12 Eylül yargısı bugünden daha adildi". Yuh vallahi! Adama demezler mi: "Be birader sen ve senin gibi hâkimler değil miydi 'bir oradan bir buradan asalım' diye gencecik çocukları idama mahkûm eden? Utanmıyor musun?" 12 Eylül
darbesinde yaklaşık 1,5 milyon insan gözaltına alındı. Partiler kapatıldı, gazetelere el konuldu. 700 bin civarında tutuklama yapıldı, 200 civarında insan 'kuşkulu' bir şekilde (kışlada, karakolda, hapishanede vs.) hayatını kaybetti. Ancak ar damarı çatlayan bir zihniyet kalkıp
Ergenekon soruşturmasına göre 12 Eylül
mahkemelerinin daha adil olduğunu söyleyebilir. Ya bu zihniyete alkış tutanlar? Yazık ki ne yazık!
Başbakan'ın kızı
Sümeyye Erdoğan, Devlet Tiyatroları'nın oynadığı bir oyunu izlemeye gidiyor. Kendini
oyuncu sanan bir kişi Başbakan'ın kızına ve gelinine el kol hareketleri yaparak
hakaret ediyor. Oyunun orijinalinde olmayan bu hareketler öyle rahatsız edici hale geliyor ki sonunda Sümeyye Hanım ve yanındakiler salonu terk etmek zorunda kalıyor. Devlet Tiyatroları'nı babalarının çiftliği gibi kullanıp ideolojik körlüğünü her fırsatta öne sürenler utanmadan, sıkılmadan güya açıklama yapıyor. Önce o saygısız adamın yaptığı çirkin davranıştan özür dile, sonra 'endişeli
modern' pozlarında bir şeyler söyle. Ne gezer!
12 Eylül hakkında
dava başlatıldı ya;
Radikal Gazetesi'nin muazzam bir gayreti olmuş, araştırmacı gazetecilik (!) adına kimlerin yargılanacağını ortaya çıkarmışlar (!) Sonuç? Sonuç şu: "
12 Eylül darbesi yargılanırsa sadece askerler
hesap vermeyecek, siviller de mahkeme karşısına çıkacak." Hatta liste hazırlamışlar; o günkü valiler,
emniyet görevlileri falan filan. Hızlarını alamamış olacaklar ki; cuntanın darbe sonrası kurduğu kabineyi işin içine sokmuşlar. Onunla da yetinmeyip rahmetli Turgut Özal'ı bile yargı çemberinin içine almışlar. İyi de bu askerî darbeyi, bu adamlar mı yaptı? Açılan dava, darbecileri
hedef alıyor.
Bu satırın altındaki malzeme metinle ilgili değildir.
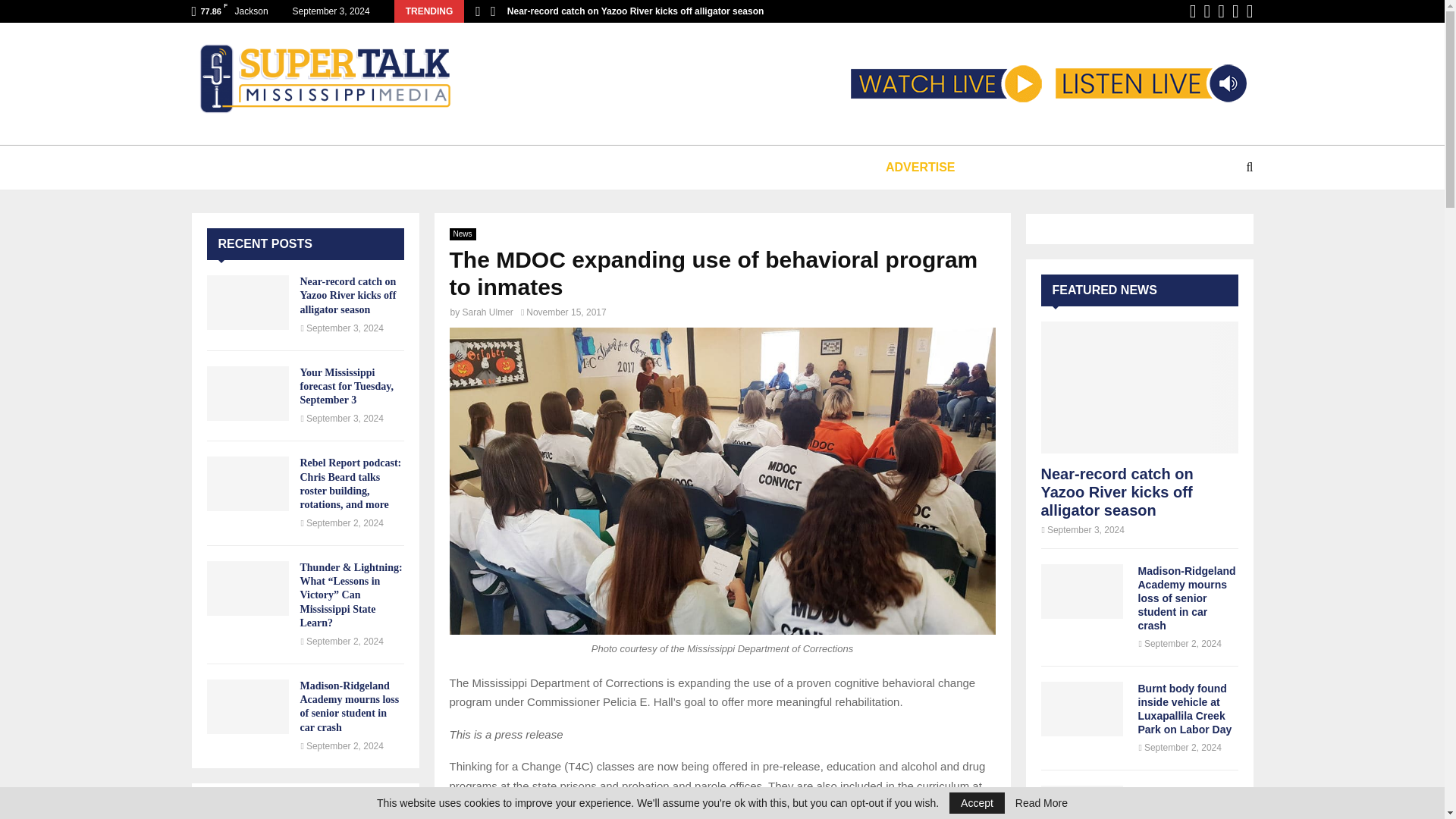
Near-record catch on Yazoo River kicks off alligator season (247, 302)
Near-record catch on Yazoo River kicks off alligator season (635, 10)
STATIONS (345, 167)
TUNE IN (255, 167)
Given the description of an element on the screen output the (x, y) to click on. 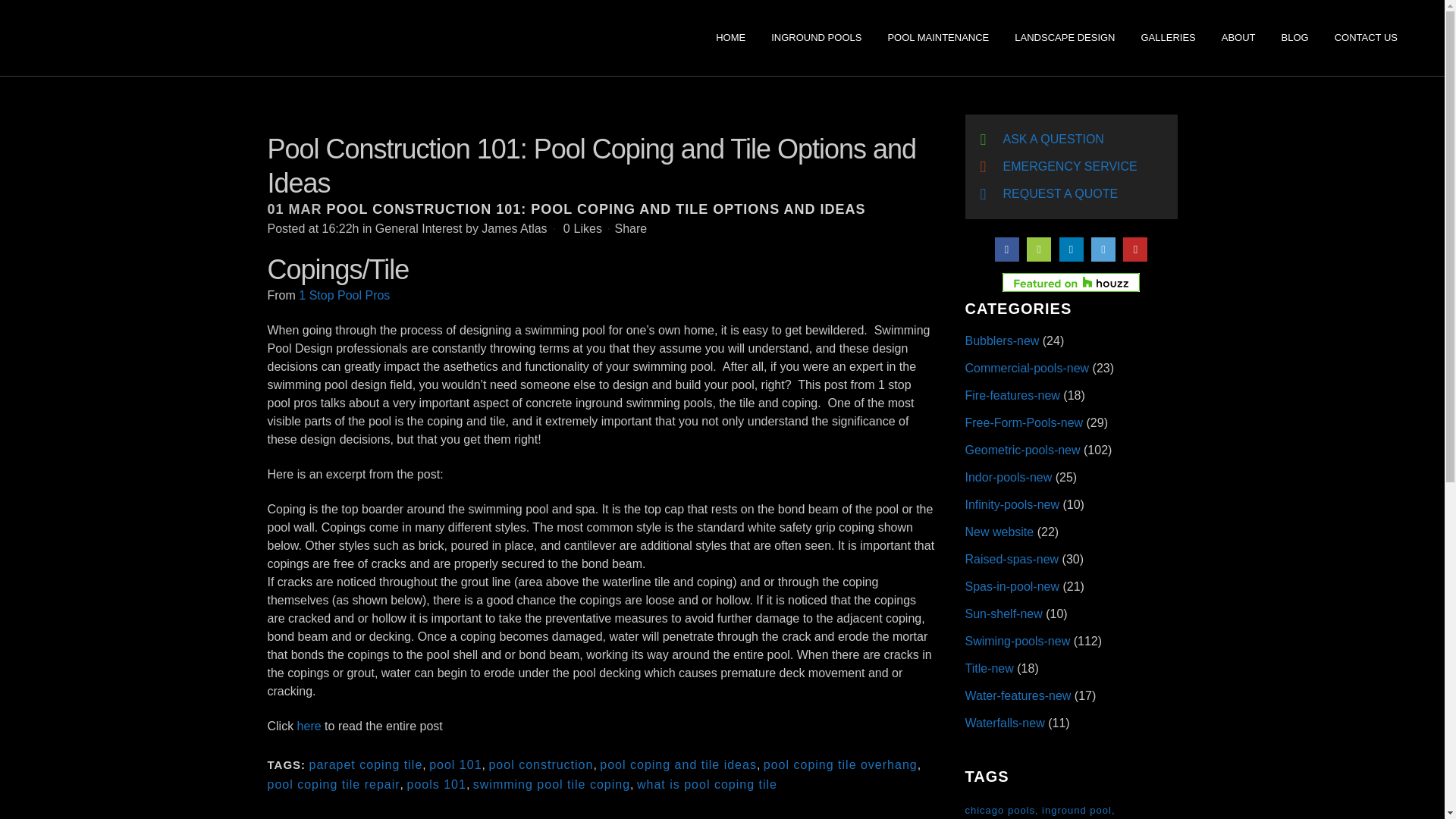
POOL MAINTENANCE (938, 38)
Like this (582, 228)
GALLERIES (1168, 38)
INGROUND POOLS (816, 38)
LANDSCAPE DESIGN (1063, 38)
Given the description of an element on the screen output the (x, y) to click on. 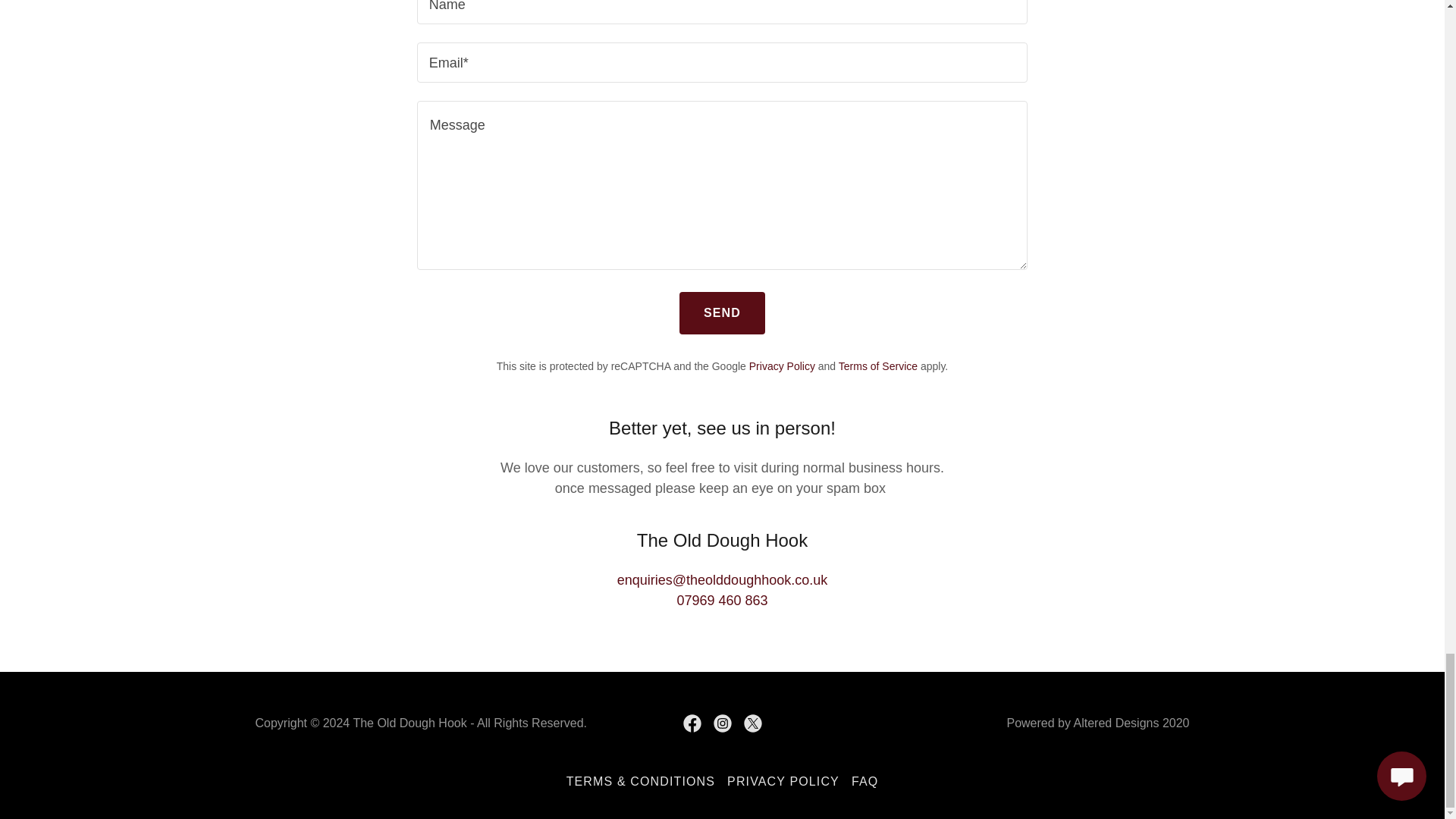
SEND (722, 312)
Terms of Service (877, 366)
Privacy Policy (782, 366)
07969 460 863 (722, 600)
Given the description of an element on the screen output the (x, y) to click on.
Darbe sonrası görev yaparken darbecilerle
işbirliği yapıp kanunsuz işlere giren varsa ve onlar yargılanırsa 'darbecilik suçu'ndan mı yargılanmış olurlar? Gel de çöz çözebilirsen bazı kişilerin telaşını...
YGS'de şifre var mıydı yok muydu? İnsanın bazı çarpıtmaları gördüğünde, "Canı cehenneme! Varsa yanlış yapan, her kimse bulun da ümüğünü sıkın!" diyesi geliyor. Ancak ortada tespit edilen bir suç da yok, suçlu da. Ne var ki bir homurtudur sürüp gidiyor. Daha kötüsü kendini
Türkiye komünist bilmem necisi diye tanıtan ve sayıları yüzü bulamayan marjinal bir grup sokağa çıkıp konuyla ilgisi olmayan kişileri hedef gösteriyor. Bazı gazete ve televizyonlar da bu sinsi ve kara
propagandaya çanak tutuyor. Anlaşılan o ki bu kadar
Fethullah Gülen düşmanlığı, bu kadar 'cemaat paranoyası', bu kadar
AK Parti antipatisi sadece cibilli bir düşmanlıktan kaynaklanmıyor; aynı zamanda yaklaşan
seçim uğruna kalleş metotlar uygulanıyor. Ne yapalım;
Allah kerim. Zalimin maksadı neyse o maksadın aksiyle tokat yiyeceği tecrübeyle sabit değil mi?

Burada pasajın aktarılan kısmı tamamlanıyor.